## Aufgabe
Können Sie die Besprechung des Albums „Neuroplasticity“ von Miegraine im Anschluss an ihren letzten Satz weiterführen?

━━━ Übungstext

© Bild: Isabel Spantzel

„Neuroplasticity“ von Miegraine

Das Multitalent Miegraine bekam spät und überraschend die Diagnose ADHS. Wie geht man als Erwachsener mit diesem Befund um? Der autodidaktische Musiker begann mit Selbstreflektion, während sein beeindruckendes Debütalbum „Neuroplasticity" entstand. Ebenso wie Gedankenstränge oft unterbrochen sind, so sind die zehn neuen Tracks mit verzerrenden Autotune-Vocals, Trap-Beats und Synthies durchsetzt.

Mit „intro“ breiten sich die ambivalenten Gefühlslandschaften aus, die mit leichten Melodien und düster ahnenden Klängen das Thema des jungen Musikers definieren. So werden die popballadigen Pianoklänge in „simulation“ immer wieder von fernen Gesangsfetzen und Rissen in der Matrix gestört. Auch die tanzbaren Synth-Tunes von „I don't wanna be like this anymore“ lassen keinen Zweifel daran, dass progressiver Pop hier nicht trotz Widersprüchen entsteht, sondern wegen ihnen: die Tracks pendeln kongenial zwischen Agonie und Aufbruch. Neurodiversität ist ein ganz schönes Brett, und in all ihren Farben schillert das gesamte Album. Nach der Diagnose folgt Befreiung, denn bislang unerklärliche Verhaltensmuster werden endlich gerahmt und in Kunst verwandelt.

━━━━━━
━━━ Bereitgestelltes Material

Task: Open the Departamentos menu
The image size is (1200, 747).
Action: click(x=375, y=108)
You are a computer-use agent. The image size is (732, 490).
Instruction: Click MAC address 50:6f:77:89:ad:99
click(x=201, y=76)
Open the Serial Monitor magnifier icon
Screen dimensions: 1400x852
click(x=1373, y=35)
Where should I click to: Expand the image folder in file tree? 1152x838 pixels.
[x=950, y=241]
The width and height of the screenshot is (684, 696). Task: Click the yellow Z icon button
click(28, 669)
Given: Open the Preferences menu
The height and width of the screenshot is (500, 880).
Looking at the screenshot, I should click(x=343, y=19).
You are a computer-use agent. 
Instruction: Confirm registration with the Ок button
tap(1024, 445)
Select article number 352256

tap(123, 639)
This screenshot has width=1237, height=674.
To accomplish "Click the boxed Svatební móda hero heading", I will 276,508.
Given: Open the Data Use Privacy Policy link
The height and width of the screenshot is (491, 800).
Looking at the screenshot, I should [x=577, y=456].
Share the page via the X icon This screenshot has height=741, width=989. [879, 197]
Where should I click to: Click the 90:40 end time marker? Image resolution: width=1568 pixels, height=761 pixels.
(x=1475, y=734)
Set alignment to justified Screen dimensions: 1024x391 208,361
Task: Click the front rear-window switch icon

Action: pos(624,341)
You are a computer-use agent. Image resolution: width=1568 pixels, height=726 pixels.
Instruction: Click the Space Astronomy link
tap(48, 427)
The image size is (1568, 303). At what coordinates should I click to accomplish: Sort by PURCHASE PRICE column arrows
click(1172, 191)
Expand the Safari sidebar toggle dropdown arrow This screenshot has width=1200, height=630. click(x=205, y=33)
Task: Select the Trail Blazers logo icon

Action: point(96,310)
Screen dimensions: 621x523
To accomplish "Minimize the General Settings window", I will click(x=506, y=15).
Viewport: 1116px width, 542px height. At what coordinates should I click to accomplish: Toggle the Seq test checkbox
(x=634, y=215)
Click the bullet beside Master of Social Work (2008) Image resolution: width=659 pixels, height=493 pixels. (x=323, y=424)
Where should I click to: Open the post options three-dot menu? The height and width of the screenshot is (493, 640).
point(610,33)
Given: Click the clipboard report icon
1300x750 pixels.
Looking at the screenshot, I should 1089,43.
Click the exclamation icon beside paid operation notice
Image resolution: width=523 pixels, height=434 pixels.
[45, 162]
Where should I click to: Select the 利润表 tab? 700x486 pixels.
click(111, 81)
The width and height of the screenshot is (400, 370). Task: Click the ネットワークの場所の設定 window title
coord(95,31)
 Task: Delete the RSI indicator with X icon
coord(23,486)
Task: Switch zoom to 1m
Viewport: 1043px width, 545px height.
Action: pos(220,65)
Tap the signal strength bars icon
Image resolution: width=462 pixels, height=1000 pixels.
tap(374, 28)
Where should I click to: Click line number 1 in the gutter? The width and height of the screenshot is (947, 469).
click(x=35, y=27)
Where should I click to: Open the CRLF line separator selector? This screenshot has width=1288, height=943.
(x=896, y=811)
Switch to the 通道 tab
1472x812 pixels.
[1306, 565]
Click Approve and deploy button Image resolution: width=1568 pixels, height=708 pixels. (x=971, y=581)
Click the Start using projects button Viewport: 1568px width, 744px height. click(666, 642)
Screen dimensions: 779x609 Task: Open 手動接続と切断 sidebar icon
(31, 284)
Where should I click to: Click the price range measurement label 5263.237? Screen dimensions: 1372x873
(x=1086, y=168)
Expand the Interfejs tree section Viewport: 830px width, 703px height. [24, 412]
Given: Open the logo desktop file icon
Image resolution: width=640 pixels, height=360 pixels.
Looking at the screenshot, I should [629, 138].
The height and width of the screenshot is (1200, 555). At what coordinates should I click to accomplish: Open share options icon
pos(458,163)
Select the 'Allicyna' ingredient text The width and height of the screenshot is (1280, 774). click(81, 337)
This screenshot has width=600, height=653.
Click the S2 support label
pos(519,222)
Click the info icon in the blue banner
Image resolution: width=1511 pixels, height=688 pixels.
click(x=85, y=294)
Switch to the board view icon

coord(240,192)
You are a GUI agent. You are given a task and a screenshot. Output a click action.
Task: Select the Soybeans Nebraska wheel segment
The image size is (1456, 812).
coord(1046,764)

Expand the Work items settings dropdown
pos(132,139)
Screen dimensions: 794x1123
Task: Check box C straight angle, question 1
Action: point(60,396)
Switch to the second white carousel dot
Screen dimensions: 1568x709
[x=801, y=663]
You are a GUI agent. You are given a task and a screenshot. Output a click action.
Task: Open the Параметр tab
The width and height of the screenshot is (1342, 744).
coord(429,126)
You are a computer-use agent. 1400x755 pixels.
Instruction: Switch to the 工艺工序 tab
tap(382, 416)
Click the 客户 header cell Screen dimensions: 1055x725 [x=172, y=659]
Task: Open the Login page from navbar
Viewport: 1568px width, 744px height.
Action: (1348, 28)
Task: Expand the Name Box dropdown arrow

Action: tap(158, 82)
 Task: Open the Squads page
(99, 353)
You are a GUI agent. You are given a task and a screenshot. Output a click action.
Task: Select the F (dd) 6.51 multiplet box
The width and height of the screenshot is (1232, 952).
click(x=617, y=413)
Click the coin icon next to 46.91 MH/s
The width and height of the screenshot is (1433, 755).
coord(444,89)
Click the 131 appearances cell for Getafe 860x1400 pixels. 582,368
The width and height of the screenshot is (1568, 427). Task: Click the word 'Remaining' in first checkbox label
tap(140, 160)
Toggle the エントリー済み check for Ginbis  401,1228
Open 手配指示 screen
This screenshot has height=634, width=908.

━━━━━━

## Antwortfeld
Mit seinem frisch gegründetem Label ADHD will Miegraine eine Sichtbarkeit für diese Themen schaffen. Aber es ist auch für unsere Gesellschaft endlich Zeit, inklusiver und in neuen Strukturen zu denken, um Raum zu schaffen für mentale Gesundheit. Dafür bietet dieses Album den richtigen Einstieg zum Verständnis.

PINKDOT freut sich, queere Verletzlichkeit zu feiern.